▶ _INSTRUCTIONS TO FOLLOW_
State how many lines in the listing below include the word "format", and add nothing besides the number.

▶ _AVAILABLE DATA_
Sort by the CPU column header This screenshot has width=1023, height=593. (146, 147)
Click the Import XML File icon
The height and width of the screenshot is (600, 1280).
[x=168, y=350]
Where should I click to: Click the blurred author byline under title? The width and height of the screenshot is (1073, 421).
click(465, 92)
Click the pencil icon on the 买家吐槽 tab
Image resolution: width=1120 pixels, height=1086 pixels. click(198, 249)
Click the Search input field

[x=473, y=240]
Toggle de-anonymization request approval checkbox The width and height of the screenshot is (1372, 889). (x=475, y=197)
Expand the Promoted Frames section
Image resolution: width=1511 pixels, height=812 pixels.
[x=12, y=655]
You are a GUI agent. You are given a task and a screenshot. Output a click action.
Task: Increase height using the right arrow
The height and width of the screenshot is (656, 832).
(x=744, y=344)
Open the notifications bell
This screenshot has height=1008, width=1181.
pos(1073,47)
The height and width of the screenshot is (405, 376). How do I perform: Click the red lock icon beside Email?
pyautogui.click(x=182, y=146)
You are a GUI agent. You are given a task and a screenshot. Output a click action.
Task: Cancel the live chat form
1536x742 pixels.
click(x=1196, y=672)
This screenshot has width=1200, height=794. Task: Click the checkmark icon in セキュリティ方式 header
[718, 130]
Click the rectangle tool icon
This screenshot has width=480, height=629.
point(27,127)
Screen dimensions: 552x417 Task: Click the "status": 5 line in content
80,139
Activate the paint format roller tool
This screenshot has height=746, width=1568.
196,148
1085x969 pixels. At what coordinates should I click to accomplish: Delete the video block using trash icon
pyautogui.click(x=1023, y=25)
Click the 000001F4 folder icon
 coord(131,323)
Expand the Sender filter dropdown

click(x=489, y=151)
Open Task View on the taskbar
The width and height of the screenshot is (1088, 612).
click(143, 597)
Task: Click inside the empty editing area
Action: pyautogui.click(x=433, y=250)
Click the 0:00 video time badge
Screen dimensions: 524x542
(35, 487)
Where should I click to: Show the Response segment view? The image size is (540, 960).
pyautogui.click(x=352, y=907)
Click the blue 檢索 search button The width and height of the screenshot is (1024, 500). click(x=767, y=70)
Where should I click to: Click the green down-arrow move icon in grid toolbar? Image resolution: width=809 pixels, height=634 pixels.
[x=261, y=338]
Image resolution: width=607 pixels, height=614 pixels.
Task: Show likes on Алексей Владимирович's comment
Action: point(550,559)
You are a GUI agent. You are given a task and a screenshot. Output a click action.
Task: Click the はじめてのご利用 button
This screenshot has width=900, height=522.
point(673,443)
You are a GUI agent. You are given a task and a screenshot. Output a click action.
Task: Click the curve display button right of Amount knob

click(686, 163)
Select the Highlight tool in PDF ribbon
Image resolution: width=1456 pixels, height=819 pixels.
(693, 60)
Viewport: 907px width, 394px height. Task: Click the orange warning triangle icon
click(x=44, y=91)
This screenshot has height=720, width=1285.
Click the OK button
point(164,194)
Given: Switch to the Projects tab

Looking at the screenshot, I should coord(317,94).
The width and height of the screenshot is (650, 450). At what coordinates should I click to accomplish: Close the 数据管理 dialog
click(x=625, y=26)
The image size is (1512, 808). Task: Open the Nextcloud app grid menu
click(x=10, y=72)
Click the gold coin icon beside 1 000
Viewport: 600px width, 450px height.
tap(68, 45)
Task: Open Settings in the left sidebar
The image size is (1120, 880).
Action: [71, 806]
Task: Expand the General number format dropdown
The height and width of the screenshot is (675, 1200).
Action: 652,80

▶ _SOLUTION FOR THIS TASK_
2